**Task goal**
In the entries below, find the line with "How do I perform: Open" and the line with "Given: Go to Начальная страница tab". Return those two lines and all lines between them, exactly.

[Start of section]

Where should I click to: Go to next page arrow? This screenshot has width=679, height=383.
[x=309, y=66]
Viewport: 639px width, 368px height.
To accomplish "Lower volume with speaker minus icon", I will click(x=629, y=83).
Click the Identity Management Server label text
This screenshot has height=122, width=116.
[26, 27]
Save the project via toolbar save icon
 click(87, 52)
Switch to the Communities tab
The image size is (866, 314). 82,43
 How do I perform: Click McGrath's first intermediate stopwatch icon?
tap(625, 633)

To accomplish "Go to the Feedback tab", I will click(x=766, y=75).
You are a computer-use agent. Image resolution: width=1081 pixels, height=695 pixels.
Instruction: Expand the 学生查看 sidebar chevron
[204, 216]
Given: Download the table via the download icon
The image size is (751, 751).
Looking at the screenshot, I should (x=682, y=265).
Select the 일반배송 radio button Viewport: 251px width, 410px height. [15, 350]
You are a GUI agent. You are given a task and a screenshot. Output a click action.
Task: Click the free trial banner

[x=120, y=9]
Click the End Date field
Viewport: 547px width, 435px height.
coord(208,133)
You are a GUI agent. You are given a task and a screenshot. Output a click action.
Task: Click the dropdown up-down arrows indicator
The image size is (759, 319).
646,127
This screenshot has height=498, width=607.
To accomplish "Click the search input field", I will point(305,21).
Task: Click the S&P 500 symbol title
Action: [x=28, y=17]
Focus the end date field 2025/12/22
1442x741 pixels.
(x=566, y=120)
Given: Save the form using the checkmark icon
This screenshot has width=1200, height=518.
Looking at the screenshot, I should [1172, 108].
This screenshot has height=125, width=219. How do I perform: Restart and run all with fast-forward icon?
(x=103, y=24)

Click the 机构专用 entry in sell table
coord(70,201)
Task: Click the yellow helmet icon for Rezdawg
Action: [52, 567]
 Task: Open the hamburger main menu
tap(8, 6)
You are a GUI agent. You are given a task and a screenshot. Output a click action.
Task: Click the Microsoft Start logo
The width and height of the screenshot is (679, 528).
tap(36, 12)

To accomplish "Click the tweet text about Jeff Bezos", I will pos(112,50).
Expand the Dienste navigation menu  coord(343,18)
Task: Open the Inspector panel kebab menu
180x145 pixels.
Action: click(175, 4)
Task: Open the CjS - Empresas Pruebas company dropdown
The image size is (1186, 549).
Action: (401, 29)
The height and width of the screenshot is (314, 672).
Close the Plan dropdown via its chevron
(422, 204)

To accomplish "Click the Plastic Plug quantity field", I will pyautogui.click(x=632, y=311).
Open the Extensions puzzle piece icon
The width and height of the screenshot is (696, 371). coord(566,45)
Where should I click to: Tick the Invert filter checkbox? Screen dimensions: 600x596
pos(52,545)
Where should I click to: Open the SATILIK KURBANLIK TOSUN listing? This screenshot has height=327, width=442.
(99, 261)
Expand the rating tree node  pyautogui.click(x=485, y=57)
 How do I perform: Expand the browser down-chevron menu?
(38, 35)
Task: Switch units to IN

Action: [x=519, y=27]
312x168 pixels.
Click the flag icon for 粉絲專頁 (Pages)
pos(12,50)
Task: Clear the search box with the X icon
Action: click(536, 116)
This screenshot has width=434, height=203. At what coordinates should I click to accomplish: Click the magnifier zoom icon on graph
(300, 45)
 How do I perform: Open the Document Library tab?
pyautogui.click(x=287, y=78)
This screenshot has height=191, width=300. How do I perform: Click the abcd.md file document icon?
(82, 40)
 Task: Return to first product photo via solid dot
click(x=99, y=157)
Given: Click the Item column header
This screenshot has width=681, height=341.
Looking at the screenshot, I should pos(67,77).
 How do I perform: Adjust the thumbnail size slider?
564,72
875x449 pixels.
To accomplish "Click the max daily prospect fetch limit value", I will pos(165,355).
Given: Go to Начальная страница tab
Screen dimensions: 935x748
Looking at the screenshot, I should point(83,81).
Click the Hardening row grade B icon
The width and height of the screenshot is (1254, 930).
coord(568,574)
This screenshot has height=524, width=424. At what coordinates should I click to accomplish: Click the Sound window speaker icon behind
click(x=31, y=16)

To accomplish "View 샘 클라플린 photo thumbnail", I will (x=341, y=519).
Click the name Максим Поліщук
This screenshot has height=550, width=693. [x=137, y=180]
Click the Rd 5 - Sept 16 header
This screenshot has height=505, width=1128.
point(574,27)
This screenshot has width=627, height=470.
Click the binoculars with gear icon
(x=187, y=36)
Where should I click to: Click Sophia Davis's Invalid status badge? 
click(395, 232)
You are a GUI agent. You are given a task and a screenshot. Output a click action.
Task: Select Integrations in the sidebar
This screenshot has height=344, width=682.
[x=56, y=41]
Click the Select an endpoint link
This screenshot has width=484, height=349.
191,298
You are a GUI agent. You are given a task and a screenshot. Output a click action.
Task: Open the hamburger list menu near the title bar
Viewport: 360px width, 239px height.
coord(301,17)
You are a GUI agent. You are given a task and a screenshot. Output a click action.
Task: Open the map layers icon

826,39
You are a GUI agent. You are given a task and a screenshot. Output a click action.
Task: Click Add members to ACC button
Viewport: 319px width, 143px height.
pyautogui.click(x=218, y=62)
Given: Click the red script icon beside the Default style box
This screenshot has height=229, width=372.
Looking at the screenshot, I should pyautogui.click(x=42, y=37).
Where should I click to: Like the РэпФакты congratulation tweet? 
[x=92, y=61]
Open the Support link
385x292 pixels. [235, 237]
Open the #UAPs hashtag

[End of section]

**Answer for this exercise**
 How do I perform: Open the Document Library tab?
pyautogui.click(x=287, y=78)
This screenshot has height=191, width=300. How do I perform: Click the abcd.md file document icon?
(82, 40)
 Task: Return to first product photo via solid dot
click(x=99, y=157)
Given: Click the Item column header
This screenshot has width=681, height=341.
Looking at the screenshot, I should pos(67,77).
 How do I perform: Adjust the thumbnail size slider?
564,72
875x449 pixels.
To accomplish "Click the max daily prospect fetch limit value", I will pos(165,355).
Given: Go to Начальная страница tab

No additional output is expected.